Task to complete:
Copy the records exactly. Include every line.

Stored entries:
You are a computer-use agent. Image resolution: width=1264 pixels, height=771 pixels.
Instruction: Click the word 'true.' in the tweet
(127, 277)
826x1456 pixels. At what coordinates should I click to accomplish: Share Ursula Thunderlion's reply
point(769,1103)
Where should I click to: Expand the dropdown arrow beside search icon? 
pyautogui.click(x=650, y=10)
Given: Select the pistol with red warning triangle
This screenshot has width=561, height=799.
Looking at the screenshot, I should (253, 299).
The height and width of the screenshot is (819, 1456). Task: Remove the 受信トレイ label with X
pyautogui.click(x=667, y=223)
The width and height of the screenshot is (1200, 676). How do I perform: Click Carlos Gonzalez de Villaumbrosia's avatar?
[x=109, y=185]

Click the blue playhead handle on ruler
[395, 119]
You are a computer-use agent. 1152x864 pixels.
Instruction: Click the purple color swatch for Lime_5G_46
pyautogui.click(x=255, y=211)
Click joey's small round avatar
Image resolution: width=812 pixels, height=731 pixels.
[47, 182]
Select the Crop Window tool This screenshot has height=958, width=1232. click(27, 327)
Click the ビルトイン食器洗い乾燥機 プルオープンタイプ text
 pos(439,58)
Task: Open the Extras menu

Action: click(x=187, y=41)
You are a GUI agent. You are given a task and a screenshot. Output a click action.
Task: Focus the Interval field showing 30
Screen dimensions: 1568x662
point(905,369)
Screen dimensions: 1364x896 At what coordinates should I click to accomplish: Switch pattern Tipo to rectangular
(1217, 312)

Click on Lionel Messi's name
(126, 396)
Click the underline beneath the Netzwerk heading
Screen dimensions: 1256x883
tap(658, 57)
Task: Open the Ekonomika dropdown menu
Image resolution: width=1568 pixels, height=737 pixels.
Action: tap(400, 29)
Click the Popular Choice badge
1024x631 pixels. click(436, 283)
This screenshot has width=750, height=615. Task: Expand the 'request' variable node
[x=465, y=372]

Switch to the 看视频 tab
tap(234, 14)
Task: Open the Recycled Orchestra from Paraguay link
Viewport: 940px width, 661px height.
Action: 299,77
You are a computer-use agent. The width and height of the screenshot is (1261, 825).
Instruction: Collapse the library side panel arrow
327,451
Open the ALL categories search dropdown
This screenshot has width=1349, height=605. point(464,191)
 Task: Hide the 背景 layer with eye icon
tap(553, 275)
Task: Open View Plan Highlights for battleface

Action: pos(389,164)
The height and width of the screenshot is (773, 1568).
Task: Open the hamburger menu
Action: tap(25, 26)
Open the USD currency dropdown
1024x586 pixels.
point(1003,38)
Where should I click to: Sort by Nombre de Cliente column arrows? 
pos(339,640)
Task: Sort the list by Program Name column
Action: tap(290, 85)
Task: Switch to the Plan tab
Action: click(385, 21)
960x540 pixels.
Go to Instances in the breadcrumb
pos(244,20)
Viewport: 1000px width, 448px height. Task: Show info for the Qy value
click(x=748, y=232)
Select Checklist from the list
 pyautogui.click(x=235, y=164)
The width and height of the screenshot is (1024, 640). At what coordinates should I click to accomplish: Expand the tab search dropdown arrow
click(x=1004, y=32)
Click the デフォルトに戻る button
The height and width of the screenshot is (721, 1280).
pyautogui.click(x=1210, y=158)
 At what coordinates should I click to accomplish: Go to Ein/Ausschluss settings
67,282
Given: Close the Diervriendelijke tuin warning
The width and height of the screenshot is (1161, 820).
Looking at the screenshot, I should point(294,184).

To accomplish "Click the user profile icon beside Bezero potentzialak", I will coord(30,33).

Expected answer:
You are a computer-use agent. Image resolution: width=1264 pixels, height=771 pixels.
Instruction: Click the word 'true.' in the tweet
(127, 277)
826x1456 pixels. At what coordinates should I click to accomplish: Share Ursula Thunderlion's reply
point(769,1103)
Where should I click to: Expand the dropdown arrow beside search icon? 
pyautogui.click(x=650, y=10)
Given: Select the pistol with red warning triangle
This screenshot has width=561, height=799.
Looking at the screenshot, I should (253, 299).
The height and width of the screenshot is (819, 1456). Task: Remove the 受信トレイ label with X
pyautogui.click(x=667, y=223)
The width and height of the screenshot is (1200, 676). How do I perform: Click Carlos Gonzalez de Villaumbrosia's avatar?
[x=109, y=185]

Click the blue playhead handle on ruler
[395, 119]
You are a computer-use agent. 1152x864 pixels.
Instruction: Click the purple color swatch for Lime_5G_46
pyautogui.click(x=255, y=211)
Click joey's small round avatar
Image resolution: width=812 pixels, height=731 pixels.
[47, 182]
Select the Crop Window tool This screenshot has height=958, width=1232. click(27, 327)
Click the ビルトイン食器洗い乾燥機 プルオープンタイプ text
 pos(439,58)
Task: Open the Extras menu

Action: click(x=187, y=41)
You are a GUI agent. You are given a task and a screenshot. Output a click action.
Task: Focus the Interval field showing 30
Screen dimensions: 1568x662
point(905,369)
Screen dimensions: 1364x896 At what coordinates should I click to accomplish: Switch pattern Tipo to rectangular
(1217, 312)

Click on Lionel Messi's name
(126, 396)
Click the underline beneath the Netzwerk heading
Screen dimensions: 1256x883
tap(658, 57)
Task: Open the Ekonomika dropdown menu
Image resolution: width=1568 pixels, height=737 pixels.
Action: tap(400, 29)
Click the Popular Choice badge
1024x631 pixels. click(436, 283)
This screenshot has width=750, height=615. Task: Expand the 'request' variable node
[x=465, y=372]

Switch to the 看视频 tab
tap(234, 14)
Task: Open the Recycled Orchestra from Paraguay link
Viewport: 940px width, 661px height.
Action: 299,77
You are a computer-use agent. The width and height of the screenshot is (1261, 825).
Instruction: Collapse the library side panel arrow
327,451
Open the ALL categories search dropdown
This screenshot has width=1349, height=605. point(464,191)
 Task: Hide the 背景 layer with eye icon
tap(553, 275)
Task: Open View Plan Highlights for battleface

Action: pos(389,164)
The height and width of the screenshot is (773, 1568).
Task: Open the hamburger menu
Action: tap(25, 26)
Open the USD currency dropdown
1024x586 pixels.
point(1003,38)
Where should I click to: Sort by Nombre de Cliente column arrows? 
pos(339,640)
Task: Sort the list by Program Name column
Action: tap(290, 85)
Task: Switch to the Plan tab
Action: click(385, 21)
960x540 pixels.
Go to Instances in the breadcrumb
pos(244,20)
Viewport: 1000px width, 448px height. Task: Show info for the Qy value
click(x=748, y=232)
Select Checklist from the list
 pyautogui.click(x=235, y=164)
The width and height of the screenshot is (1024, 640). At what coordinates should I click to accomplish: Expand the tab search dropdown arrow
click(x=1004, y=32)
Click the デフォルトに戻る button
The height and width of the screenshot is (721, 1280).
pyautogui.click(x=1210, y=158)
 At what coordinates should I click to accomplish: Go to Ein/Ausschluss settings
67,282
Given: Close the Diervriendelijke tuin warning
The width and height of the screenshot is (1161, 820).
Looking at the screenshot, I should point(294,184).

To accomplish "Click the user profile icon beside Bezero potentzialak", I will coord(30,33).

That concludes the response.